I want to populate values of df2['VALUE'] in a new column in df1 df1['New'] when category and location match for both dataframes.
When
df1['category'] = df2['CATEGORY'] AND df1['location'] = df2['LOCATION']
populate values of df2['VALUE'] into a new row in df1 so that using df1['v1'] I can calculate df1['calculatedfield'] = df1['v1']/df1['new']
df1
| category | location | type | v1 |
|---|---|---|---|
| A | loc1 | 1 | 2 |
| A | loc1 | 2 | 4 |
| A | loc2 | 1 | 6 |
| A | loc2 | 2 | 8 |
| B | loc1 | 1 | 10 |
| B | loc1 | 2 | 12 |
| B | loc2 | 1 | 14 |
| B | loc2 | 2 | 16 |
df2
| CATEGORY | LOCATION | VALUE |
|---|---|---|
| A | loc1 | 50 |
| A | loc2 | 30 |
| B | loc1 | 70 |
| B | loc2 | 90 |
output
| category | location | type | v1 | new(df2['VALUE']) | calculatedfield(v1/new) |
|---|---|---|---|---|---|
| A | loc1 | 1 | 2 | 50 | 0.04 |
| A | loc1 | 2 | 4 | 50 | 0.08 |
| A | loc2 | 1 | 6 | 30 | 0.2 |
| A | loc2 | 2 | 8 | 30 | 0.27 |
| B | loc1 | 1 | 10 | 70 | 0.14 |
| B | loc1 | 2 | 12 | 70 | 0.17 |
| B | loc2 | 1 | 14 | 90 | 0.16 |
| B | loc2 | 2 | 16 | 90 | 0.18 |
df1 has more rows than df2, that is why I didn't go with joining the two dataframes.

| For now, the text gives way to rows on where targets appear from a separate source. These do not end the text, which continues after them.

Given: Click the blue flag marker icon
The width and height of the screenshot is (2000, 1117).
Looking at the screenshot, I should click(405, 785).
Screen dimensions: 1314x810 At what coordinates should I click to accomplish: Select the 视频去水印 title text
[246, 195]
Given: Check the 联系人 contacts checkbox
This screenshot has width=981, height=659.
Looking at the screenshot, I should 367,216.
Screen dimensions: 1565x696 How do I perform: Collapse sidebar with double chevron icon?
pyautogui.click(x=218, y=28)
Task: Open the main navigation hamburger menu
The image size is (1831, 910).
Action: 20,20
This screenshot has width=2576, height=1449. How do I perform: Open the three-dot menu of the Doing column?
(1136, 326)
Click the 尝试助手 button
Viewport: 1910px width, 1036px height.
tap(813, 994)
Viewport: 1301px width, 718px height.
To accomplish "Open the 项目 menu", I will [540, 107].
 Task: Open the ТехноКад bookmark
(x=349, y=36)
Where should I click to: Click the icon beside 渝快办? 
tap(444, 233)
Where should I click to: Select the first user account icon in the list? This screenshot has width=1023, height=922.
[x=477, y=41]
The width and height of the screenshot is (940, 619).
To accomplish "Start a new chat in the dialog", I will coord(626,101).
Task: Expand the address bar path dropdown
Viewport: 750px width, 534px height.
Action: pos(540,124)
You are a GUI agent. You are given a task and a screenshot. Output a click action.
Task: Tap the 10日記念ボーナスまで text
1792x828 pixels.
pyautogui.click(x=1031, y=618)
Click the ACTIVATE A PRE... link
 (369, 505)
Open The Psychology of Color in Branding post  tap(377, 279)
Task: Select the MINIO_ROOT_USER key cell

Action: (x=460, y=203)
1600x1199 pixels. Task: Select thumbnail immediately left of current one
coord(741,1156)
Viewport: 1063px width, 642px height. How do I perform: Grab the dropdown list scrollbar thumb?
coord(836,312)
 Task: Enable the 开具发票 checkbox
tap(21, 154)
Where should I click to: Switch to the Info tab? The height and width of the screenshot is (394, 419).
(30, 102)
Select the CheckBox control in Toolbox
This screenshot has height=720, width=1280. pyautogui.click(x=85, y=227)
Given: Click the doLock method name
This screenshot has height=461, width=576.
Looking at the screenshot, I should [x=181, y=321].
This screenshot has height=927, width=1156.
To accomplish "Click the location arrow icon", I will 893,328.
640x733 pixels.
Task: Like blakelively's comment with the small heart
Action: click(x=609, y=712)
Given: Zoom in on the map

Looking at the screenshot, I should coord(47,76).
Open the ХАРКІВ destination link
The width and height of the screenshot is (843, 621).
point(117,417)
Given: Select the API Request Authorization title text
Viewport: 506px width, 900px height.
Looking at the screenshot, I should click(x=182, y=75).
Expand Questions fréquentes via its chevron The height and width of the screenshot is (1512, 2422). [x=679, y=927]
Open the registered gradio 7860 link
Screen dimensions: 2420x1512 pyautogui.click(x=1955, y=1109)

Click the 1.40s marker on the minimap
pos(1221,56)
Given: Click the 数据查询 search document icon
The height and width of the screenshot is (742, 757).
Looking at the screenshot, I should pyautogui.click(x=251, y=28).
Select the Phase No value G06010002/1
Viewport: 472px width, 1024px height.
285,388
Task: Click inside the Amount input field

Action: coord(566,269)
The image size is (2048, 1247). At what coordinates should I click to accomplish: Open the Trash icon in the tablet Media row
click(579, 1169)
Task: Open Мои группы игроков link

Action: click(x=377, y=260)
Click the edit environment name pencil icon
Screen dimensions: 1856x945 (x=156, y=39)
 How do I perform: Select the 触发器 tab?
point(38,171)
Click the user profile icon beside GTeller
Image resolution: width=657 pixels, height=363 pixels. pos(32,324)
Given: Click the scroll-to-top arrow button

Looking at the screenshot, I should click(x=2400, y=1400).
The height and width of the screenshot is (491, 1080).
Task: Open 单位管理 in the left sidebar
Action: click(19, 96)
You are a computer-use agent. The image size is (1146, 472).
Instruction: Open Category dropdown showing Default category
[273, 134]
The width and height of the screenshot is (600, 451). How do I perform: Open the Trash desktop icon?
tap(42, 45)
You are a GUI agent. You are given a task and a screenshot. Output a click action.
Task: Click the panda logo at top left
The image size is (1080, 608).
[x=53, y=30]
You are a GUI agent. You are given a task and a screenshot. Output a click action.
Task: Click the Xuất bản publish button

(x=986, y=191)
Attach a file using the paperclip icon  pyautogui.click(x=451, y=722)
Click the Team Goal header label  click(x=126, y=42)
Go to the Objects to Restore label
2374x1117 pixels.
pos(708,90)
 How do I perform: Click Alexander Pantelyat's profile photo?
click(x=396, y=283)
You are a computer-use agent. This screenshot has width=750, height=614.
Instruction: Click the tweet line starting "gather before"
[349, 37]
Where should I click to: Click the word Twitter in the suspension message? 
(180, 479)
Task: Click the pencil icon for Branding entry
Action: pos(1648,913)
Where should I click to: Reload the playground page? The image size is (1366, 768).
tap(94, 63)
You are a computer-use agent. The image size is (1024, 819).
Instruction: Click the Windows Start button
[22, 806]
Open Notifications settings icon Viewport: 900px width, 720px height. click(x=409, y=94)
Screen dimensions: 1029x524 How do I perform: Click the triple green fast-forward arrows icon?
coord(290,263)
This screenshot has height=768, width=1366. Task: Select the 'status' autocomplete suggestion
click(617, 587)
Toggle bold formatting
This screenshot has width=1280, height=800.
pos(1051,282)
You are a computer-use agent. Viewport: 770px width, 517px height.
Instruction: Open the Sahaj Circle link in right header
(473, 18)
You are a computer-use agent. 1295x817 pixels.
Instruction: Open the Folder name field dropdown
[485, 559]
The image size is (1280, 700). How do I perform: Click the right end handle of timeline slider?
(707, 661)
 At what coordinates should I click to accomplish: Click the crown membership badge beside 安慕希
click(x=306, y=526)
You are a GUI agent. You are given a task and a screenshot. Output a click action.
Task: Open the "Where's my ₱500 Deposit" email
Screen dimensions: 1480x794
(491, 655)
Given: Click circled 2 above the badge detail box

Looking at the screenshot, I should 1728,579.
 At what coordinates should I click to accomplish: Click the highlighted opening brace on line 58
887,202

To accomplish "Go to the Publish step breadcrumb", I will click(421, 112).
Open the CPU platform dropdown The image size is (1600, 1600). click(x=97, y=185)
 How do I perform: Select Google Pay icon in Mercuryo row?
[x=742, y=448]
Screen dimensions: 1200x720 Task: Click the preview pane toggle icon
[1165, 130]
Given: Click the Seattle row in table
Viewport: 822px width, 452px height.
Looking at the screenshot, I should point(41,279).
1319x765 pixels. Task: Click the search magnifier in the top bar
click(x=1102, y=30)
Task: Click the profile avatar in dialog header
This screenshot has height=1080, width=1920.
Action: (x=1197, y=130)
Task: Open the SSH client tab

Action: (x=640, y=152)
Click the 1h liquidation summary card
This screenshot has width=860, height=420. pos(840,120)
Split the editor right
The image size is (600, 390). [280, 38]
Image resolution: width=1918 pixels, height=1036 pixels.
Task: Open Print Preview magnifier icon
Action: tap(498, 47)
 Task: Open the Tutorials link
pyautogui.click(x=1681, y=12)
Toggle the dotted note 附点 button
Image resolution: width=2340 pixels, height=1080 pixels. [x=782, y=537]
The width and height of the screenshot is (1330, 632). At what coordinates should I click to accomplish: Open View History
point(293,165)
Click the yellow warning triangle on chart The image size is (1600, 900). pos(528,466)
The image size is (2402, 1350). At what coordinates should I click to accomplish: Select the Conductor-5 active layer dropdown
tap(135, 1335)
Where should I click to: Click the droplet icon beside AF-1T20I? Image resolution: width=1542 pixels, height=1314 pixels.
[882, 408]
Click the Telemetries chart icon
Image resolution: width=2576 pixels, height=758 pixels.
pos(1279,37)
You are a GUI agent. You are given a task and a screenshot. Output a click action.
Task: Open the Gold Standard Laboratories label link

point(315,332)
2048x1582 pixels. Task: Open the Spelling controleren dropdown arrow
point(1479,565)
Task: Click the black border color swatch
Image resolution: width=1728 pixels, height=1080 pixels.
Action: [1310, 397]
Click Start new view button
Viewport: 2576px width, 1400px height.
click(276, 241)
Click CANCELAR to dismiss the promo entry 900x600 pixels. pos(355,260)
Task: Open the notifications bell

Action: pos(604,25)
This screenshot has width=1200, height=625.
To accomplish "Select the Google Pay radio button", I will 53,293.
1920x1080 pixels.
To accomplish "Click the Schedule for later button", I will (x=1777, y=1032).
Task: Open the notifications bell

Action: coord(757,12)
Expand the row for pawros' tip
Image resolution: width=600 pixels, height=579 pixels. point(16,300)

I need to populate df2['new'] with the values from df2['VALUE'] wherever the combination of category and location come up and regardless of the value of df2['type']. I can't drop rows.
I tried
df1['New'] = np.where((df1['category'] == df2['CATEGORY']) & (df1['location'] == df2['location']), df2['VALUE'], None)
and this came up:
ValueError: Can only compare identically-labeled Series objects
CodePudding user response:
You can use pandas.set_index() function to create a multiIndex dataframe for obtaining values from df2 and use the pandas.reset.index() to reset the dataframe. Please see below my sample code. I have replicated your dataframes df1 and df2.
code:
import pandas as pd
data1 = {'category': ['A', 'A', 'A', 'A','B', 'B', 'B', 'B'],
'location': ['loc1', 'loc1', 'loc2', 'loc2','loc1', 'loc1', 'loc2', 'loc2'],
'type': [1,2,1,2,1,2,1,2,],
'v1': [2,4,6,8,10,12,14,16]}
data2 = {'category': ['A', 'A','B', 'B'],
'location': ['loc1', 'loc2', 'loc1','loc2'],
'VALUE': [50,30,70,90]}
df1 = pd.DataFrame(data1)
df2 = pd.DataFrame(data2)
df_temp = df1.set_index(['category','location'])
df_temp['New'] = df2.set_index(['category','location'])['VALUE']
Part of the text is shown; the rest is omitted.